> Collected data entries
* * *

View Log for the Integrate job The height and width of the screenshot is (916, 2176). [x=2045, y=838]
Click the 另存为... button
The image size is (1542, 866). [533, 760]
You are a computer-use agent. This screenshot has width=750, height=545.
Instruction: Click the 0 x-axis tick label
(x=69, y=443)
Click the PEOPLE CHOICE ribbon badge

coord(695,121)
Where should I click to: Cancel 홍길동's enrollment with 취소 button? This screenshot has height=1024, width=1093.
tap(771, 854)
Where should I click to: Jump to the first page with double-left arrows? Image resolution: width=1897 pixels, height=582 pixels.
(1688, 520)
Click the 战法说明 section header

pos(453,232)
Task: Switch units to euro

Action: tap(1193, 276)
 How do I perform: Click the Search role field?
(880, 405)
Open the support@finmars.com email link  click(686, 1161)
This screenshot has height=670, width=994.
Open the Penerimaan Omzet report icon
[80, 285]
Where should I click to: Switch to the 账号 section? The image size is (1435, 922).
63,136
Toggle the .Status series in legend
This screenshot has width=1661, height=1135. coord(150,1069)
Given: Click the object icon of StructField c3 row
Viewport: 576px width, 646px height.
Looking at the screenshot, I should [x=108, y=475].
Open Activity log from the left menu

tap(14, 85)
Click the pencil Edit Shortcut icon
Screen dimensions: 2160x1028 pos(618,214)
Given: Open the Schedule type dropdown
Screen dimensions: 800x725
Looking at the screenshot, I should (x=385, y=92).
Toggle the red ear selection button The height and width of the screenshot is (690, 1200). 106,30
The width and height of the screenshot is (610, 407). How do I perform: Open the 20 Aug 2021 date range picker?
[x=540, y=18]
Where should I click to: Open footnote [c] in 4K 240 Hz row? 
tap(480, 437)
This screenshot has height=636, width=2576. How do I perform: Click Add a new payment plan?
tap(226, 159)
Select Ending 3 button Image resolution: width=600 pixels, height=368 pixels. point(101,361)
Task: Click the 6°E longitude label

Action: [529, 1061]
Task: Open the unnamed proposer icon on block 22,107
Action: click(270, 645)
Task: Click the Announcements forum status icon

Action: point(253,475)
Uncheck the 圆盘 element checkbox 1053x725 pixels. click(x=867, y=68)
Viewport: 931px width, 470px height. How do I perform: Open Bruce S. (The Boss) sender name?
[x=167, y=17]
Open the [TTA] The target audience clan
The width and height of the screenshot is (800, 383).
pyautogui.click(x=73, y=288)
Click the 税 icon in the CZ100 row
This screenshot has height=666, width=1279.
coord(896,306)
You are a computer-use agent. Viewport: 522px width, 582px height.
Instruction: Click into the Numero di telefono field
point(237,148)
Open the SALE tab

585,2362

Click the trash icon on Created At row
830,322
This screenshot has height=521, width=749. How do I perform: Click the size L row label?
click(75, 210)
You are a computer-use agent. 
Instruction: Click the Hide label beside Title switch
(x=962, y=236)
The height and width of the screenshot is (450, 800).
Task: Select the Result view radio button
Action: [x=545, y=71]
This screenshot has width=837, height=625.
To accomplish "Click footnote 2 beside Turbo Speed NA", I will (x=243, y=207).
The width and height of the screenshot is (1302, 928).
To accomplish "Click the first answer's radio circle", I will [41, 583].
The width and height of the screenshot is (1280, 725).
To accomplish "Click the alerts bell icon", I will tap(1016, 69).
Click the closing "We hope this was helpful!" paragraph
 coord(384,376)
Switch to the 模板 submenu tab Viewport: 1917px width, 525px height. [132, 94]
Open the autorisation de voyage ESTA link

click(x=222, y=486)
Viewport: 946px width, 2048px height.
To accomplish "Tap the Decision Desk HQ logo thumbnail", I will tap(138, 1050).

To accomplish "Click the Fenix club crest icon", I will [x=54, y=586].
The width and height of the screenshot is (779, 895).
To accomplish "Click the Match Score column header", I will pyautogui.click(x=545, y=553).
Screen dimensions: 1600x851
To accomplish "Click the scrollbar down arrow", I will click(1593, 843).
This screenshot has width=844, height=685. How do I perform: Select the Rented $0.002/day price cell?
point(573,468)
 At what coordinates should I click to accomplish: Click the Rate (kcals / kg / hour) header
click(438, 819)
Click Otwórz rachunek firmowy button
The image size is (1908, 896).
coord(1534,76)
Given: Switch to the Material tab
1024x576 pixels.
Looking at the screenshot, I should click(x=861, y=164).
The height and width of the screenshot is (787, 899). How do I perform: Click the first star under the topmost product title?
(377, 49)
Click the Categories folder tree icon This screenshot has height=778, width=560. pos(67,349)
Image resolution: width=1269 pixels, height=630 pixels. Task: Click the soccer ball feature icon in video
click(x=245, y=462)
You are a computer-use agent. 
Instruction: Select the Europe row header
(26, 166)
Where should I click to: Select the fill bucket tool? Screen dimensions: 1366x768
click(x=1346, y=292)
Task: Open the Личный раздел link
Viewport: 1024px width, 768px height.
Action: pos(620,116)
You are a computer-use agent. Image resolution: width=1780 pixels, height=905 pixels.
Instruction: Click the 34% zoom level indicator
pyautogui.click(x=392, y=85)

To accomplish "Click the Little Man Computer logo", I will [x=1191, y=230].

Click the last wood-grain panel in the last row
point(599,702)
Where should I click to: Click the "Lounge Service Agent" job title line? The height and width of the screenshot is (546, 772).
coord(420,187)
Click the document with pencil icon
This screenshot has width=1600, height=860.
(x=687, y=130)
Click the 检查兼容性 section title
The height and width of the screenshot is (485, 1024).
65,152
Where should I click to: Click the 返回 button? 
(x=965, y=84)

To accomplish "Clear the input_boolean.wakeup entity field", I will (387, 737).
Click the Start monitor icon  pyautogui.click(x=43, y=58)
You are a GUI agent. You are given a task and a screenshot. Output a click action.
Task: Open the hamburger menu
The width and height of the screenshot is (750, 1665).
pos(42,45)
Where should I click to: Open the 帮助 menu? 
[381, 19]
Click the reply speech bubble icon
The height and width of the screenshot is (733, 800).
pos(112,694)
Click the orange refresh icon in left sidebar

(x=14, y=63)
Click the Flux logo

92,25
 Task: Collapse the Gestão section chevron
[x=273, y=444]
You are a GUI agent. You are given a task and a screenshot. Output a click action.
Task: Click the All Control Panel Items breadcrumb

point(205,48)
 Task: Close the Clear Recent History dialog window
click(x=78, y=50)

* * *

> Exercise prompt
Copy down the complete data exactly as supplied.

> Exercise answer
View Log for the Integrate job The height and width of the screenshot is (916, 2176). [x=2045, y=838]
Click the 另存为... button
The image size is (1542, 866). [533, 760]
You are a computer-use agent. This screenshot has width=750, height=545.
Instruction: Click the 0 x-axis tick label
(x=69, y=443)
Click the PEOPLE CHOICE ribbon badge

coord(695,121)
Where should I click to: Cancel 홍길동's enrollment with 취소 button? This screenshot has height=1024, width=1093.
tap(771, 854)
Where should I click to: Jump to the first page with double-left arrows? Image resolution: width=1897 pixels, height=582 pixels.
(1688, 520)
Click the 战法说明 section header

pos(453,232)
Task: Switch units to euro

Action: tap(1193, 276)
 How do I perform: Click the Search role field?
(880, 405)
Open the support@finmars.com email link  click(686, 1161)
This screenshot has height=670, width=994.
Open the Penerimaan Omzet report icon
[80, 285]
Where should I click to: Switch to the 账号 section? The image size is (1435, 922).
63,136
Toggle the .Status series in legend
This screenshot has width=1661, height=1135. coord(150,1069)
Given: Click the object icon of StructField c3 row
Viewport: 576px width, 646px height.
Looking at the screenshot, I should [x=108, y=475].
Open Activity log from the left menu

tap(14, 85)
Click the pencil Edit Shortcut icon
Screen dimensions: 2160x1028 pos(618,214)
Given: Open the Schedule type dropdown
Screen dimensions: 800x725
Looking at the screenshot, I should (x=385, y=92).
Toggle the red ear selection button The height and width of the screenshot is (690, 1200). 106,30
The width and height of the screenshot is (610, 407). How do I perform: Open the 20 Aug 2021 date range picker?
[x=540, y=18]
Where should I click to: Open footnote [c] in 4K 240 Hz row? 
tap(480, 437)
This screenshot has height=636, width=2576. How do I perform: Click Add a new payment plan?
tap(226, 159)
Select Ending 3 button Image resolution: width=600 pixels, height=368 pixels. point(101,361)
Task: Click the 6°E longitude label

Action: [529, 1061]
Task: Open the unnamed proposer icon on block 22,107
Action: click(270, 645)
Task: Click the Announcements forum status icon

Action: point(253,475)
Uncheck the 圆盘 element checkbox 1053x725 pixels. click(x=867, y=68)
Viewport: 931px width, 470px height. How do I perform: Open Bruce S. (The Boss) sender name?
[x=167, y=17]
Open the [TTA] The target audience clan
The width and height of the screenshot is (800, 383).
pyautogui.click(x=73, y=288)
Click the 税 icon in the CZ100 row
This screenshot has height=666, width=1279.
coord(896,306)
You are a computer-use agent. Viewport: 522px width, 582px height.
Instruction: Click into the Numero di telefono field
point(237,148)
Open the SALE tab

585,2362

Click the trash icon on Created At row
830,322
This screenshot has height=521, width=749. How do I perform: Click the size L row label?
click(75, 210)
You are a computer-use agent. 
Instruction: Click the Hide label beside Title switch
(x=962, y=236)
The height and width of the screenshot is (450, 800).
Task: Select the Result view radio button
Action: [x=545, y=71]
This screenshot has width=837, height=625.
To accomplish "Click footnote 2 beside Turbo Speed NA", I will (x=243, y=207).
The width and height of the screenshot is (1302, 928).
To accomplish "Click the first answer's radio circle", I will [41, 583].
The width and height of the screenshot is (1280, 725).
To accomplish "Click the alerts bell icon", I will tap(1016, 69).
Click the closing "We hope this was helpful!" paragraph
 coord(384,376)
Switch to the 模板 submenu tab Viewport: 1917px width, 525px height. [132, 94]
Open the autorisation de voyage ESTA link

click(x=222, y=486)
Viewport: 946px width, 2048px height.
To accomplish "Tap the Decision Desk HQ logo thumbnail", I will tap(138, 1050).

To accomplish "Click the Fenix club crest icon", I will [x=54, y=586].
The width and height of the screenshot is (779, 895).
To accomplish "Click the Match Score column header", I will pyautogui.click(x=545, y=553).
Screen dimensions: 1600x851
To accomplish "Click the scrollbar down arrow", I will click(1593, 843).
This screenshot has width=844, height=685. How do I perform: Select the Rented $0.002/day price cell?
point(573,468)
 At what coordinates should I click to accomplish: Click the Rate (kcals / kg / hour) header
click(438, 819)
Click Otwórz rachunek firmowy button
The image size is (1908, 896).
coord(1534,76)
Given: Switch to the Material tab
1024x576 pixels.
Looking at the screenshot, I should click(x=861, y=164).
The height and width of the screenshot is (787, 899). How do I perform: Click the first star under the topmost product title?
(377, 49)
Click the Categories folder tree icon This screenshot has height=778, width=560. pos(67,349)
Image resolution: width=1269 pixels, height=630 pixels. Task: Click the soccer ball feature icon in video
click(x=245, y=462)
You are a computer-use agent. 
Instruction: Select the Europe row header
(26, 166)
Where should I click to: Select the fill bucket tool? Screen dimensions: 1366x768
click(x=1346, y=292)
Task: Open the Личный раздел link
Viewport: 1024px width, 768px height.
Action: pos(620,116)
You are a computer-use agent. Image resolution: width=1780 pixels, height=905 pixels.
Instruction: Click the 34% zoom level indicator
pyautogui.click(x=392, y=85)

To accomplish "Click the Little Man Computer logo", I will [x=1191, y=230].

Click the last wood-grain panel in the last row
point(599,702)
Where should I click to: Click the "Lounge Service Agent" job title line? The height and width of the screenshot is (546, 772).
coord(420,187)
Click the document with pencil icon
This screenshot has width=1600, height=860.
(x=687, y=130)
Click the 检查兼容性 section title
The height and width of the screenshot is (485, 1024).
65,152
Where should I click to: Click the 返回 button? 
(x=965, y=84)

To accomplish "Clear the input_boolean.wakeup entity field", I will (387, 737).
Click the Start monitor icon  pyautogui.click(x=43, y=58)
You are a GUI agent. You are given a task and a screenshot. Output a click action.
Task: Open the hamburger menu
The width and height of the screenshot is (750, 1665).
pos(42,45)
Where should I click to: Open the 帮助 menu? 
[381, 19]
Click the reply speech bubble icon
The height and width of the screenshot is (733, 800).
pos(112,694)
Click the orange refresh icon in left sidebar

(x=14, y=63)
Click the Flux logo

92,25
 Task: Collapse the Gestão section chevron
[x=273, y=444]
You are a GUI agent. You are given a task and a screenshot. Output a click action.
Task: Click the All Control Panel Items breadcrumb

point(205,48)
 Task: Close the Clear Recent History dialog window
click(x=78, y=50)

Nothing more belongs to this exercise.